## begin TEXT

# New ICS Leak(again) 6.7.232



## tommybot (Apr 29, 2012)

http://www.droidforums.net/forum/motorola-droid-bionic/215557-new-ics-leak-6-7-232-a.html

http://androidforums.com/motorola-droid-bionic/578108-bionic-5-9-232-new-leak-7-6-2012-a.html
^^ has a download link active for now.



sargentmajord;2179823 said:


> Hey guys just got done installing it an its only been 15 min an i know that's not much time at all but its sooooooo smooth no hiccups no forces closes flash player seems to be rocking pretty good an webtop was updated I don't have a bionic dock so does anyone else care to check it out?





sargentmajord;2179834 said:


> Can't leaving for a baseball game but 1.2 ghz bump confirmed on the A3 chipset so the bump will go to both chipsets I'll get a pic up





DJBurner;2179841 said:


> I am currently running it now. Its working amazingly well. I have a lapdock and it is working very smooth and fast. I Have uploaded the file and you can find the file at





DJBurner;2179841 said:


> Bionic 5.9.232 New Leak 7/6/2012 - Android Forums
> 
> Happy Flashing




http://www.droidforums.net/forum/attachments/motorola-droid-bionic/52424d1341621108-new-ics-leak-6-7-232-forumrunner_20120706_183202.png
(from sargentmajord)


----------



## scottpole (Sep 11, 2011)

Very nice.

Sent from my DROID BIONIC using Tapatalk 2


----------



## darkstarsinner (Dec 23, 2011)

Do we have to go back to 905 or can we flash this over 230?

Sent from my DROID BIONIC using Xparent Red Tapatalk 2


----------



## nhugh406 (Aug 2, 2011)

darkstarsinner said:


> Do we have to go back to 905 or can we flash this over 230?
> 
> Sent from my DROID BIONIC using Xparent Red Tapatalk 2


As with all leaks, I'm going to assume that you'll have to fxz back to 902, take the 905 ota, then flash in stock recovery.

Has anyone installed this yet that has noticed anything different from 230?

Sent from my DROID BIONIC using Tapatalk 2


----------



## twinkyz1979 (Oct 18, 2011)

Can someone please post another download link please all the ones i have seen don't work anymore?


----------



## twinkyz1979 (Oct 18, 2011)

## end TEXT
## begin SUPPLIED INFORMATION

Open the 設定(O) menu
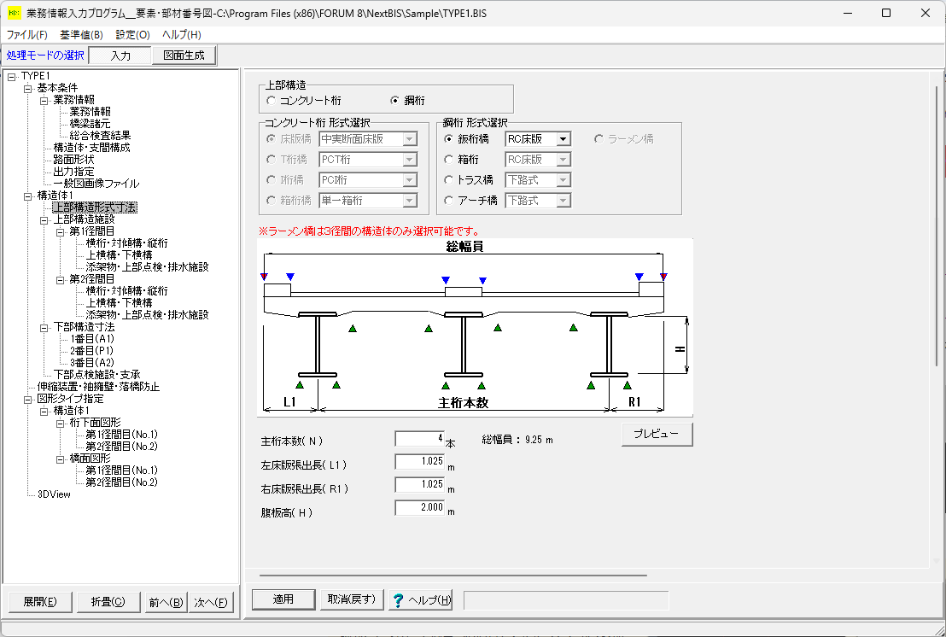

## end SUPPLIED INFORMATION

### WHAT YOU NEED TO DO
Copy the thread about the ICS leak word for word, from "Has anyone installed" to "don't work anymore?". The data are not needed for this exercise.

### OUTPUT FOR THIS EXERCISE
Has anyone installed this yet that has noticed anything different from 230?

Sent from my DROID BIONIC using Tapatalk 2


----------



## twinkyz1979 (Oct 18, 2011)

Can someone please post another download link please all the ones i have seen don't work anymore?